ASSIGNMENT:
Copy every line below that has the word "question" in it.
- - - - - - -
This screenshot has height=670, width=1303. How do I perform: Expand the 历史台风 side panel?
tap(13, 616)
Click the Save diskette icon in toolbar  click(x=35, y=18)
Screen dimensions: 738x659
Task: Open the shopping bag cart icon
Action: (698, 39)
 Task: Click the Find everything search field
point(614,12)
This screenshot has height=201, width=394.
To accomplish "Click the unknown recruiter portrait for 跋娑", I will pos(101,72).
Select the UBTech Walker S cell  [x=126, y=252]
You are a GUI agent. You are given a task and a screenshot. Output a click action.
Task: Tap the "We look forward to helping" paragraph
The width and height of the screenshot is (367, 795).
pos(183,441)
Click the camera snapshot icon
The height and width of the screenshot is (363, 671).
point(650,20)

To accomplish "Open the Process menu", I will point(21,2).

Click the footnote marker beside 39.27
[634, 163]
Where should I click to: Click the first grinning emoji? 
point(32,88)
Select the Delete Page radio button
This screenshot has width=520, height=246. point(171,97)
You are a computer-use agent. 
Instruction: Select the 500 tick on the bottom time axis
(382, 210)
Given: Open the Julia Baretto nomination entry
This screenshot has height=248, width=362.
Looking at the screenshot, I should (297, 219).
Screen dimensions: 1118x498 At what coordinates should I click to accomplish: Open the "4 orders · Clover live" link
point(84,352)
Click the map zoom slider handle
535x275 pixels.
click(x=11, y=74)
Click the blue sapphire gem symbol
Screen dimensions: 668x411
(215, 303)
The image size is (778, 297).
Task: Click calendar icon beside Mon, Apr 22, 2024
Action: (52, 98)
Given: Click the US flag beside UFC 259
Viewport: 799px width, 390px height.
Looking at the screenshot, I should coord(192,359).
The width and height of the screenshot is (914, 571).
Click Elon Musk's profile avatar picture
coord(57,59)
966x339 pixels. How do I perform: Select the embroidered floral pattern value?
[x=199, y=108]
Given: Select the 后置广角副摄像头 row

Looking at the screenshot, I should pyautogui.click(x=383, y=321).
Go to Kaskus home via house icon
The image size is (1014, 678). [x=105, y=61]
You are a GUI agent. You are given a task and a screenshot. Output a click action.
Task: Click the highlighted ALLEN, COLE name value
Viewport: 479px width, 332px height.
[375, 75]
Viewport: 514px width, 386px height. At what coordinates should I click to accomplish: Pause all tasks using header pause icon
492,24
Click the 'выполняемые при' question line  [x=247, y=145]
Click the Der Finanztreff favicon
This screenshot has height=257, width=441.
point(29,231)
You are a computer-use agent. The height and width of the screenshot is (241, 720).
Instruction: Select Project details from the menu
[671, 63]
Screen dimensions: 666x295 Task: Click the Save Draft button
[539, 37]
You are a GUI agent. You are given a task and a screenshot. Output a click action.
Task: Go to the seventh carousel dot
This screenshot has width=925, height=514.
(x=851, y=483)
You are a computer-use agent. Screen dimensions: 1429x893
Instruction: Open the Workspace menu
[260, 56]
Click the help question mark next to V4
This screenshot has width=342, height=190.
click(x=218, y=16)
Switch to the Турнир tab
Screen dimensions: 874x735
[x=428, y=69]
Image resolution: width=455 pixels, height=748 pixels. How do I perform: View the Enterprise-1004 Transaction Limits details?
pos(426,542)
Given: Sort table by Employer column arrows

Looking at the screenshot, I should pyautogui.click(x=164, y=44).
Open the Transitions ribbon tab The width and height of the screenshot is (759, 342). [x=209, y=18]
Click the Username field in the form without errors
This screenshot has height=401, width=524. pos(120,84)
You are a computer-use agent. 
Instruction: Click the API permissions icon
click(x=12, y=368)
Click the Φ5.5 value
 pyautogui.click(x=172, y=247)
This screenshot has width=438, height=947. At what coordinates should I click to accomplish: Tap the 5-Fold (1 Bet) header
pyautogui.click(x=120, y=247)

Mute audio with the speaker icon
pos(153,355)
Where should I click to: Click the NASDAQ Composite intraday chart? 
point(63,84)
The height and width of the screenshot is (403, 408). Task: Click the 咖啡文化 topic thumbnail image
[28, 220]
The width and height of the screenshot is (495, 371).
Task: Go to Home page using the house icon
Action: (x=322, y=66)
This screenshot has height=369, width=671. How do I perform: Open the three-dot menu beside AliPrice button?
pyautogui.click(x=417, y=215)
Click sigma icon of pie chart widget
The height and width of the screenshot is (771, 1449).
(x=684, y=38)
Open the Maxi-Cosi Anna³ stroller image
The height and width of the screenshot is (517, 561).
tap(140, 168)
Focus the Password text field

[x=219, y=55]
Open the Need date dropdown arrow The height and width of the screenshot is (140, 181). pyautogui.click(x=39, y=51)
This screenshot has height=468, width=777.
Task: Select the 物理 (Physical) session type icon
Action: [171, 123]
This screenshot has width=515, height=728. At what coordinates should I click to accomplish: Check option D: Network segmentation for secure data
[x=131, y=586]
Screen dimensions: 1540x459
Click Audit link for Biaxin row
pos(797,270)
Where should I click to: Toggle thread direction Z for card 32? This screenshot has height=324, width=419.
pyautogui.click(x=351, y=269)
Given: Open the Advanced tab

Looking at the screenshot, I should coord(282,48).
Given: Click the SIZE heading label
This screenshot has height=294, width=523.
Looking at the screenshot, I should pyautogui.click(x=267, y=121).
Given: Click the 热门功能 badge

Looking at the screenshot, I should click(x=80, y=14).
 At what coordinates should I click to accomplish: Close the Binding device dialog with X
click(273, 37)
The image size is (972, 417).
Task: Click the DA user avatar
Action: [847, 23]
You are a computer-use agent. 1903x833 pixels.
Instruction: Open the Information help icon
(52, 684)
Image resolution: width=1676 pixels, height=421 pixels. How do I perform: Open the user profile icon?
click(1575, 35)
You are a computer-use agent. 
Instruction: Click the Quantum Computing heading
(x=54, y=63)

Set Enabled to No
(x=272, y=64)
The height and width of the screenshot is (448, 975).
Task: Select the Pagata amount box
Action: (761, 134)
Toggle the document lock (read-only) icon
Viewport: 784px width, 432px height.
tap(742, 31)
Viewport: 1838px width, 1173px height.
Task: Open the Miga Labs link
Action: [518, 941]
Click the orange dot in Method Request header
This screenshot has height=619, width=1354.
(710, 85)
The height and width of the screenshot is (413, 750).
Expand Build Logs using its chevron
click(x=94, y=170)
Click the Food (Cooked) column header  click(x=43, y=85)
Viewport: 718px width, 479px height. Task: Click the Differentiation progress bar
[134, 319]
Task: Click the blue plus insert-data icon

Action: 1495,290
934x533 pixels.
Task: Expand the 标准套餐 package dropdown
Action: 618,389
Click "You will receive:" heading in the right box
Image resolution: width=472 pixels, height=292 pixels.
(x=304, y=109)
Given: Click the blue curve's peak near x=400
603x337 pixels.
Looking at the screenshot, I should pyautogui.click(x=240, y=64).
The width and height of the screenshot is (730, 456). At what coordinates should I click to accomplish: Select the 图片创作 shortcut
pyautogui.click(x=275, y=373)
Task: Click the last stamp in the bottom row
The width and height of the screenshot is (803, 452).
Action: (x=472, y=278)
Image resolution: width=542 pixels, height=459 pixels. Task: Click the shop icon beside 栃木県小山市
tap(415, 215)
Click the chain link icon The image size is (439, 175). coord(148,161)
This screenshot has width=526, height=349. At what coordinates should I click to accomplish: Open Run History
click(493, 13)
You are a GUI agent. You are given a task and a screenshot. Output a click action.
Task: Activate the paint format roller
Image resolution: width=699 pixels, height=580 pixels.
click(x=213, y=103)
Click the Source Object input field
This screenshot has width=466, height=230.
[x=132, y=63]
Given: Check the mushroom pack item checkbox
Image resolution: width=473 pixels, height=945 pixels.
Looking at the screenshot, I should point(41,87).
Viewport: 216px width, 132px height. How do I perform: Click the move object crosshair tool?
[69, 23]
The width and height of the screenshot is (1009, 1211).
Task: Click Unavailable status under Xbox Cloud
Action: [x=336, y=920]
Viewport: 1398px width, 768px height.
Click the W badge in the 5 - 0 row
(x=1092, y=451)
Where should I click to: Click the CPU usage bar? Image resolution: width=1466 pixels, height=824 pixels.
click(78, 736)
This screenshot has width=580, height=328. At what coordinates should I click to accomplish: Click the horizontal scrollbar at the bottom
- - - - - - -
THE ANSWER:
Click the 'выполняемые при' question line  [x=247, y=145]
Click the help question mark next to V4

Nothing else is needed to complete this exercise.